* _WORK TO BE COMPLETED_
Send back all of the data, word for word.
-------- THE DATA --------
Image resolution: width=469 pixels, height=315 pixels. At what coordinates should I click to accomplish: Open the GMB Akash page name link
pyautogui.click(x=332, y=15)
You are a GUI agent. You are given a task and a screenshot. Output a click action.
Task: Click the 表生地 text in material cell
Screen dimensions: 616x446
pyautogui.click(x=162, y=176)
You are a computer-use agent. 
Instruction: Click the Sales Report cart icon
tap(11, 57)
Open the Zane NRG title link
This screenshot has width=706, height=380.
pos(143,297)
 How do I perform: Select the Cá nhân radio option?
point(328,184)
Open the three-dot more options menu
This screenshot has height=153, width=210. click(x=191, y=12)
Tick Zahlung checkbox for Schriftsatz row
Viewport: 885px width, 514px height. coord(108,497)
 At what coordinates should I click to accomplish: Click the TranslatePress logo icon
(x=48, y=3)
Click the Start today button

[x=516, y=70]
--------
* _EXPECTED OUTPUT_
Image resolution: width=469 pixels, height=315 pixels. At what coordinates should I click to accomplish: Open the GMB Akash page name link
pyautogui.click(x=332, y=15)
You are a GUI agent. You are given a task and a screenshot. Output a click action.
Task: Click the 表生地 text in material cell
Screen dimensions: 616x446
pyautogui.click(x=162, y=176)
You are a computer-use agent. 
Instruction: Click the Sales Report cart icon
tap(11, 57)
Open the Zane NRG title link
This screenshot has width=706, height=380.
pos(143,297)
 How do I perform: Select the Cá nhân radio option?
point(328,184)
Open the three-dot more options menu
This screenshot has height=153, width=210. click(x=191, y=12)
Tick Zahlung checkbox for Schriftsatz row
Viewport: 885px width, 514px height. coord(108,497)
 At what coordinates should I click to accomplish: Click the TranslatePress logo icon
(x=48, y=3)
Click the Start today button

[x=516, y=70]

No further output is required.